**Exercise requirements**
For every line in the records below that holds "agent", make a copy.

(Data shown)

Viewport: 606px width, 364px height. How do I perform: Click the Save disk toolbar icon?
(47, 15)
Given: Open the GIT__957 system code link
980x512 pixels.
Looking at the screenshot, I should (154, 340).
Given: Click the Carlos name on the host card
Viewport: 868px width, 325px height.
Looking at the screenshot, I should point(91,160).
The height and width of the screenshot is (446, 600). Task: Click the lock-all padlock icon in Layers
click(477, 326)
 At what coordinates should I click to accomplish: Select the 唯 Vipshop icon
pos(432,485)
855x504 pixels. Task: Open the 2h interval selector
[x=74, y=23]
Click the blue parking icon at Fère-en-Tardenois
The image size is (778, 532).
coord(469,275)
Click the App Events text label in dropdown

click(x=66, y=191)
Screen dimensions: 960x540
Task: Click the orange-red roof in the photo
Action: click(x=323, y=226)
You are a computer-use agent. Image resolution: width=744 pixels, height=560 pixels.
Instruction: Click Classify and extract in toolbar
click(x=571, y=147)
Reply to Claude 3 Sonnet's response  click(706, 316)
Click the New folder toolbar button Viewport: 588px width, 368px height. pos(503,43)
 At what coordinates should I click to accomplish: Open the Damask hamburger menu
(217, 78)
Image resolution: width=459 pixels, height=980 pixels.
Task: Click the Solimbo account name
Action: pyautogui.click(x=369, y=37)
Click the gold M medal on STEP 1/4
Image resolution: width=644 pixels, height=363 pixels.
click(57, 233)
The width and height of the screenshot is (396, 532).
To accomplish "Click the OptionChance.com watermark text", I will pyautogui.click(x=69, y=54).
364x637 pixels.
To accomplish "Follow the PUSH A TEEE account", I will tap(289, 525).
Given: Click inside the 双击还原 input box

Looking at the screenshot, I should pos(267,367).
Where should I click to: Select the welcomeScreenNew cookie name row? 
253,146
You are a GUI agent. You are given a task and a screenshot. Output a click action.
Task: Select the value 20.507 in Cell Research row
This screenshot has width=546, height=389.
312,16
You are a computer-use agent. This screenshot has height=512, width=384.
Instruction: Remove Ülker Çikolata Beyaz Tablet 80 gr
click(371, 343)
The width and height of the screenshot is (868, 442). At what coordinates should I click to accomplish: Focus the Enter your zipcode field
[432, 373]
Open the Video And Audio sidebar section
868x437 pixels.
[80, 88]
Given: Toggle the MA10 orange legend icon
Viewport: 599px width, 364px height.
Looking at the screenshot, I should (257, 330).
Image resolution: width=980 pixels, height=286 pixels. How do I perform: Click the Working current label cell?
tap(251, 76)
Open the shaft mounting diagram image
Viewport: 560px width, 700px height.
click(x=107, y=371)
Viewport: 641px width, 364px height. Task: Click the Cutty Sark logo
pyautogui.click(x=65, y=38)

(End Data shown)

**Answer section**
You are a computer-use agent. Image resolution: width=744 pixels, height=560 pixels.
You are a GUI agent. You are given a task and a screenshot. Output a click action.
You are a computer-use agent. This screenshot has height=512, width=384.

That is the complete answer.